On est frappé de voir que l'évolution de la recherche tient au rôle de certains individus
Comme toujours. Mais il est sûr qu'il y avait des besoins et que les recherches scientifiques ne pouvaient plus se faire sur les heures de loisir de telle ou telle personne. L'existence de laboratoires était devenue une nécessité. Dans son livre, Contribution à une sociologie de la décision, qui porte sur la réforme des études de médecine en 1959, Haroun Jamous analyse une décision importante à partir de la conjonction du type de conjoncture générale, du type de situation dans le secteur et du rôle des personnes.

Mario Roques a joué un rôle également dans la défense des sciences humaines et il demandait des moyens
Oui, probablement, mais tout ce que je peux dire, c'est que j'entendais beaucoup parler de lui, ça s'arrête là !

La conjoncture politique dans les années trente a joué un rôle capital
Sans aucun doute. En 1936, le moment du Front Populaire était en même temps, comme on peut l'imaginer, un moment de foi dans la science. Il y a un côté scientiste des gens de 1936. Mon père était de sympathie socialiste, sans être membre d'un parti.

Il semble que Jean Perrin ait envisagé, à côté d'une institution vouée à la recherche, de créer tout un système de médailles, genre " prix Nobel" français...
Au cours des années trente et jusqu'en 1945, il est certain qu'il y a eu un glissement de l'idée d'aide individuelle, d'une idée de type "oeuvre", vers l'idée d'une structure, d'une profession, d'un temps plein.
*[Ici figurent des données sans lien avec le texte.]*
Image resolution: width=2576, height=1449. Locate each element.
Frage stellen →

Mais il n'est pas évident que ce temps plein était envisagé pour la durée de toute une vie, non seulement dans les sciences humaines, mais sans doute aussi d'une manière générale. L'idée de bourses était restée et donc, c'est comme cela qu'on voit les bourses, l'idée de privilège. Puisque c'est un privilège, il ne faut pas que ce soit tout le temps les mêmes qui en bénéficient. Dans certaines commissions du CNRS, je ne suis pas sûre qu'il n'y ait pas encore un tout petit peu cette idée de privilège, même s'il y a également l'idée d'une carrière.
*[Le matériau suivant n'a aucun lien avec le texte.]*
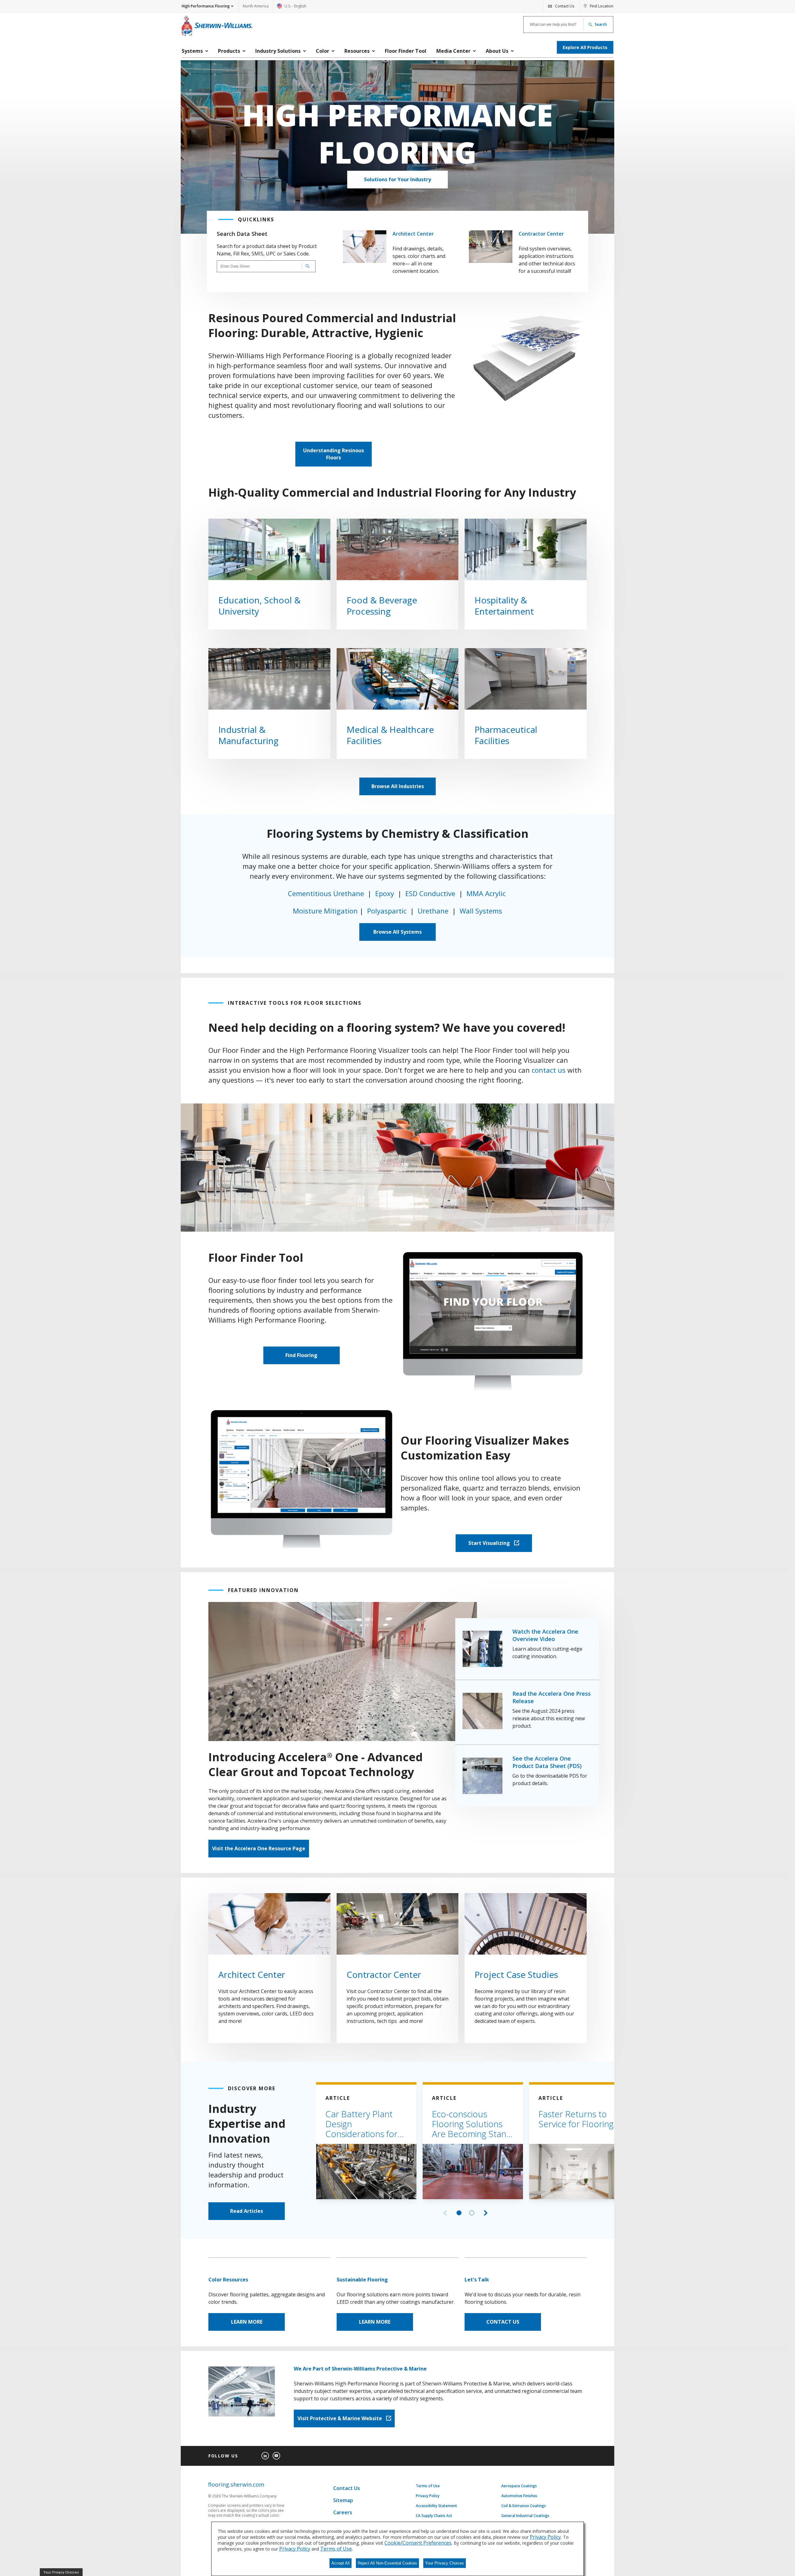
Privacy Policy (427, 2495)
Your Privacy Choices (444, 2563)
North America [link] (256, 6)
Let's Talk (477, 2279)
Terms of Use (428, 2486)
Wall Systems (481, 910)
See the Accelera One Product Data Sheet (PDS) (547, 1762)
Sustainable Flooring (362, 2279)
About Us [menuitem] (497, 50)
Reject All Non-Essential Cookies (387, 2563)
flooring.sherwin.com (236, 2484)
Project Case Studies (516, 1974)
La bourse était conçue essentiellement comme un moyen de faire sa thèse pour ensuite faire autre chose
Et les mandarins y poussaient.

On attribue souvent à Joliot-Curie l'idée d'une carrière de chercheurs à temps plein et à vie
Je ne peux pas dire. Certes, il a joué un très grand rôle. Il est allé voir en Union Soviétique, à l'Académie des Sciences, ce qui se faisait. Elle a été un modèle, parmi d'autres sans doute, pour le CNRS.
En 1939, au moment de la drôle de guerre, le ministère de l'Éducation nationale a été entièrement transplanté en province, notamment en Touraine autour dAzay-le-Rideau, pendant trois ou quatre mois. Ensuite, presque tout est revenu à Paris. La Caisse de la Recherche Scientifique était dans un village particulier, chaque service avait son village, qui s'appelait Thilouze, à proximité d'Azay-le-Rideau et mon père était responsable de cette implantation-là. Les gens venaient avec leur famille. C'est le moment, pour ma part, où j'ai le mieux connu l'activité professionnelle de mon père, tout simplement parce que dans un village, on se voit plus. Il allait voir les gens dans le village pour demander une chambre pour untel, un bureau pour untel, etc. La première appréhension directe que j'ai eu des activités de mon père fut sous la forme de ce repli, de cette évacuation. Je me suis rendu compte qu'il avait la responsabilité de l'ensemble du service. C'était intéressant de voir le fonctionnement d'un service dans des conditions aussi différentes puisque les bureaux était dispersés dans un village. Le cordon ombilical avec le ministère se manifestait doublement par des allers et retours fréquents à Azay-le-Rideau, où était une partie du ministère, plus des allers et retours, moins fréquents mais multiples, à Paris où d'autres parties du ministère subsistaient. C'était d'ailleurs dans le même village qu'était le futur INRP.
Il y a eu un deuxième repli que j'ai moins connu, parce que j'avais été envoyée en province dès les premiers jours de mai 1940. Vers décembre, ou même un peu avant, la plupart des services se sont réorganisés à Paris.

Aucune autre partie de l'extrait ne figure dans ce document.